A month ago Phil posted on an event here in New York discussing Jewish perspectives on BDS. One the speakers that night was Yonatan Shapira, who spoke in favor of boycott. Shapira recently returned to Israel and sent this update. Translation by Dena Shunra.

I moved back to holy land two and a half weeks ago, and yesterday I was summoned for a chat with the Shabak.

So yesterday, Rona from the Shabak called and asked me to come over for a chat with her at the Dizengoff Street police station. She refused to tell me what it was about over the phone, and explained that I was not going to be arrested, and that this was an introductory or friendly conversation.

I got to the Dizengoff Police Station and was sent to a second-floor office in the back building, where a dude was waiting for me who introduced himself as Rona’s bodyguard. I was taken into some room or other and underwent a rather intimate physical examination, to make sure that I hadn’t installed any kind of recording device on either of my testicles.

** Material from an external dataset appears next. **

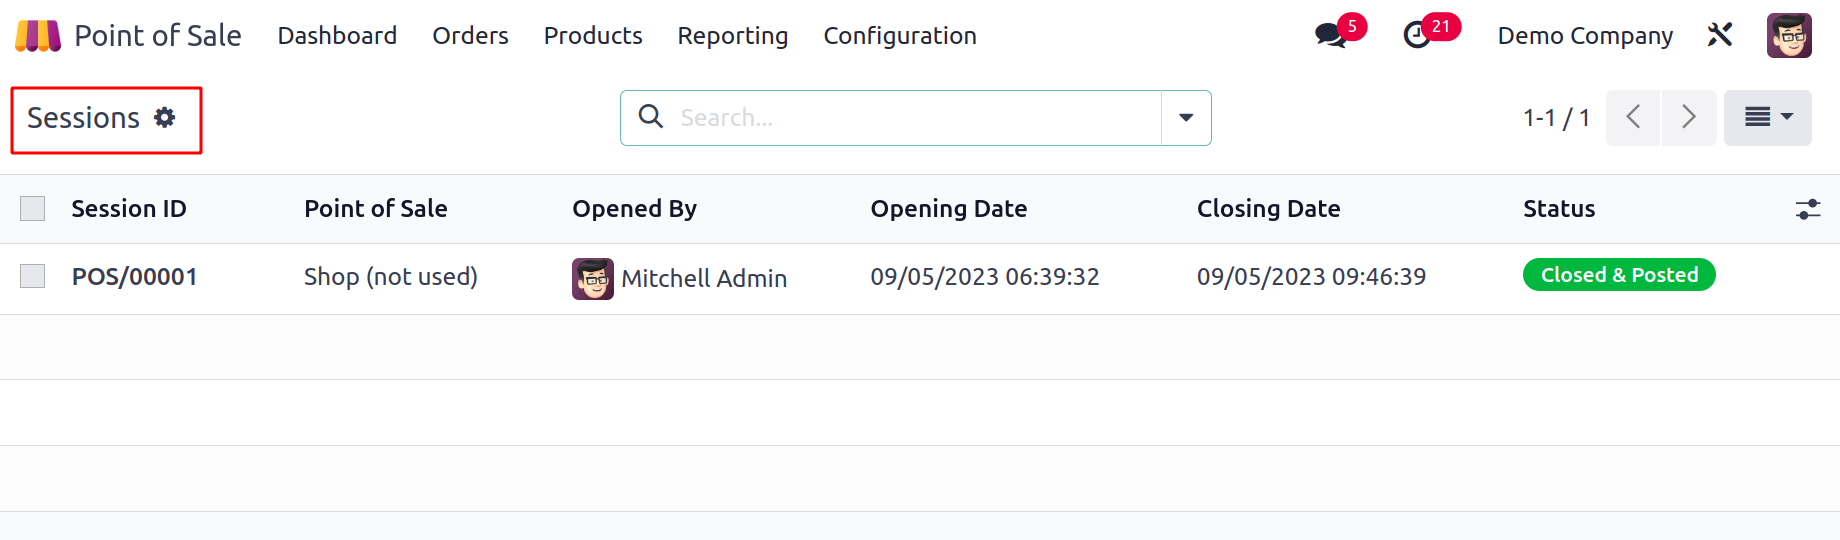Click the Closed & Posted status badge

Having found to be clean, I was brought into the room where Ronna sat. She was a fine-looking young woman of Yemeni extraction, in her early thirties.

Rona said that she knew I am an activist working for BDS and for a general boycott on the State of Israel and wanted to know what else I do within the framework of this activity. I said that everything was well-known and made public on the Internet and in the media, and that I have nothing to add and I don’t intend to talk about it with her.

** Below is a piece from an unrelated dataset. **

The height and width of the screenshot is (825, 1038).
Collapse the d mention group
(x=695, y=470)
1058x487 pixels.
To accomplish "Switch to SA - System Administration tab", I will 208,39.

Rona stressed that there is a law being made in the Knesset and that it is very much possible that my activity will be illegal soon. She continued to try and drag me into a political discussion and asked if I knew that the BDS is actually a Palestinian organization.

Rona raised the topic of the Warsaw graffiti and wanted to know whether it was my own private initiative or whether it was also part of BDS, and if I understood that I had overstepped a boundary and hurt the feelings of many people (and apparently, also hurt the feelings of the Shabak.) I again suggested that she listen to interviews and read articles that had been published on the subject. She said that she had already listened and read, but that she wanted to know more. I told her that I would be glad to give a public lecture on the subject for anyone who wants to hear it, and that I would do so in a public and open manner, but not within the framework of a Shabak interrogation.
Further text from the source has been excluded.